Further, the GDPR introduced improved regulatory safeguards, including data protection impact assessment (DPIA), data protection by design and by default, the right to data portability, right to object or obtain human intervention from automated decision-making, profiling rules, legal obligations for companies to appoint a data protection officer (DPO), rules and conditions on trans-border data transfer and liability and concept of joint controller (Daniar, 2016).
According to The Guardian and Reuters, an online social media platform quietly decided to move 70 percent of its global users’ data back from its office in Ireland to the United States. The GDPR could expose foreign or multinational companies established offshore. This may cover your activities in data processing regardless of whether you are in Indonesia on account of the long-arm jurisdiction provisions in the GDPR.
Whether or not the processing takes place in the EU, all business activities around the world are subject to the GDPR provisions providing that they perform effective and real exercise through stable arrangements directed to the EU, regardless of whether there is a branch or a subsidiary in the EU. Other conditions include offering (digital) goods and services to EU citizens or monitoring the behavior of people in the EU (for example, via internet cookies).
If you operate a webpage (e.g. e-commerce webshop) that features internet cookies, European languages or accept payment in euros, there is a strong possibility that the GDPR applies to you. A mere internet cookie is considered data processing according to the GDPR. Hotels, airlines, telcom firms, newspapers, online media providers and other organizations apparently recognize the potential applicability of the GDPR to their business and activities. Earlier last week, some may have already noticed several online media players flooded their inboxes with GDPR emails stating that privacy policies have been adjusted asking customers to remain on the services, other forced users to agree to new terms of services. Even further, dozens of websites halt their activities completely (The Guardian, May 25).
Similarly, the Indonesian government also seems keen on enacting a similar regulation on personal data protection this year, especially following a recent data privacy breach affecting 1 million citizens or cyberattacks on critical infrastructure. Apart from criminal sanctions, a bill on personal data protection plans administrative fines from minimum Rp 1 billion to maximum Rp 25 billion, which would be applicable to personal data controllers or processors, regardless of their business model/services.
Indonesia already has a law on electronic transactions and a ministerial regulation on personal data protection; however those rules are considered by some professionals not providing sufficient safeguards, in particular, enforcement issues.
With data having become a very valuable resource, personal data protection should no longer be perceived as a minor issue addressed only by sectoral regulation.
To compare with the GDPR, a data controller who determines the purposes and means of the processing shall notify the DPA within a maximum 72 hours after a personal data breach becomes known, and shall also communicate with data subjects whenever such data breach could result in high risk. The bill, however, does not constrain a period to report the incident to either the authority or data owner.

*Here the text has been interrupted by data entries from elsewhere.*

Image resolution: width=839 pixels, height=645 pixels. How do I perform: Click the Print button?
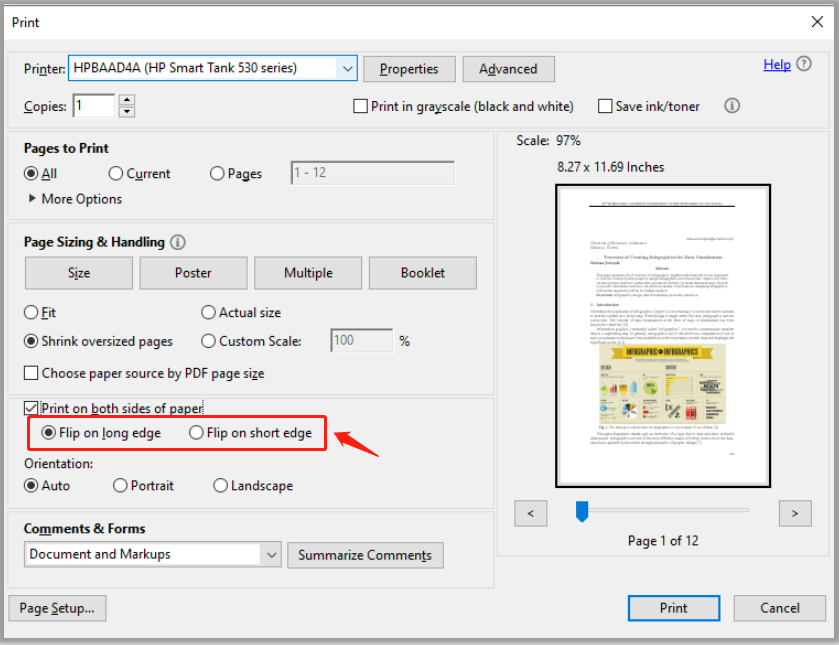coord(673,607)

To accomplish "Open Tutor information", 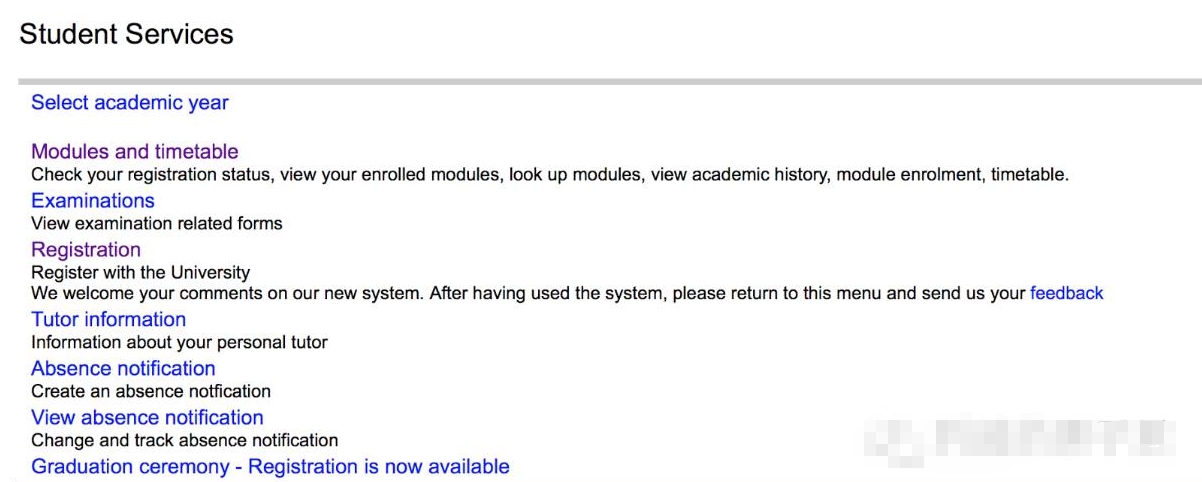I will click(x=108, y=320).
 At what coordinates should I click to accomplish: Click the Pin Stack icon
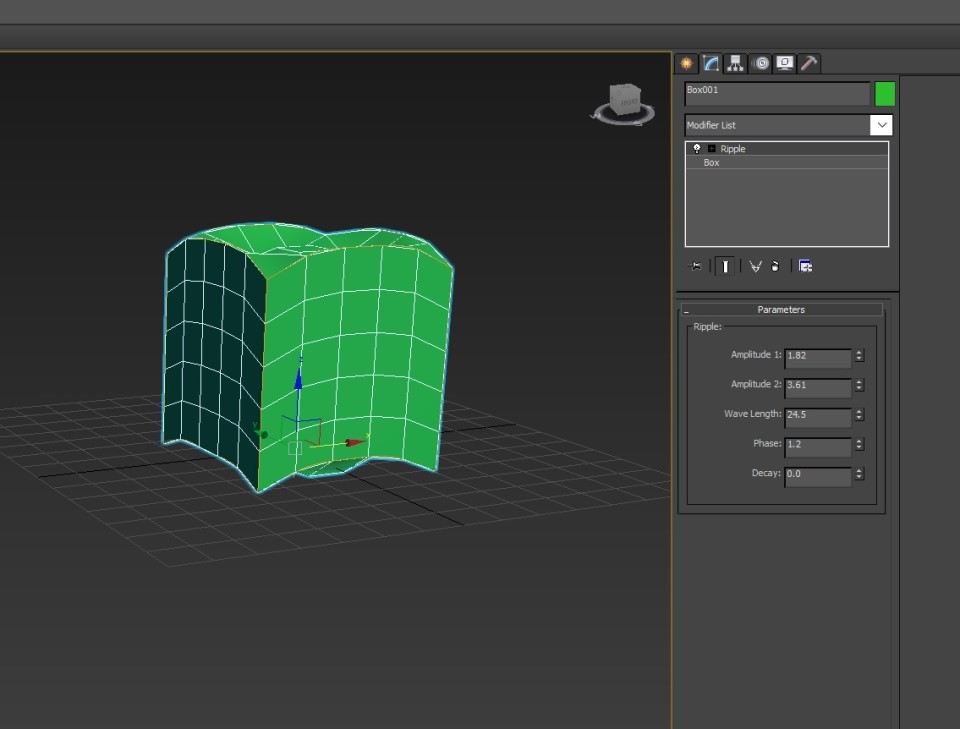(696, 266)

The bill should not only harmonize rules on data protection but also needs to delineate key principles relating to the processing of personal data beyond the consent-based approach. Ideally, data processing should be fair and transparent, purpose limitation, accurate, minimizing collection/storage, maintaining integrity and confidentiality, as well as demonstrating accountability.

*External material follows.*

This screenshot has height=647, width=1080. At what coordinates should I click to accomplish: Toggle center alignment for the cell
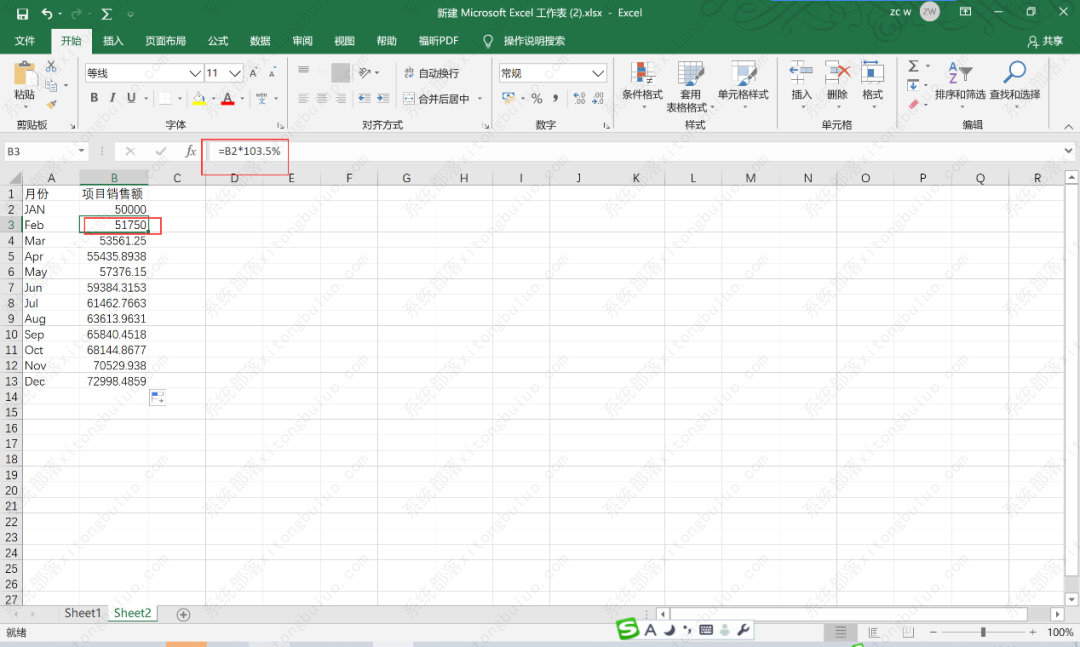[x=320, y=97]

Particularly for accountability, this could be achieved by requiring a data controller to undertake the following activities, inter alia, duty to data processing, cooperation on data subject’s requests, adopting security and policies measures, notification of data breach, performing DPIA, appointing DPO, and consultation to DPA whenever the data processing would result in a high risk for data subjects.
Beyond consent, the condition of lawful data processing could also be rooted in whenever the processing is strictly required. For instance, data processing is for pre-contractual agreements, the performance of legal duties by data controllers, requisite processing in the event of vital interests of the data subject is at risk, and so forth. Meaningful consent could also be provided by distinguishing when processing appropriate for freely given consent, informed consent and very specific consent. Alternatively, requesting a consent use tiered-layered-staged model (explicit, layered, and structured). For example, when internet users navigate a webpage, first layer consent is given, while the further deep accessing of a website requires greater and specific informed consent.
Most importantly, an independent authority is necessiated to enforce data protection rights when a data subject lodges a complaint, to supervise and control the data controller, and to impose fines for any incompliance or privacy violations. A data controller could also demonstrate accountability (e.g. audit, training, monitoring, certification) to that authority and data subject (if necessary) where the collection, usage, disclosure, storage and recycling of personal data safeguards rules and rights related to data protection.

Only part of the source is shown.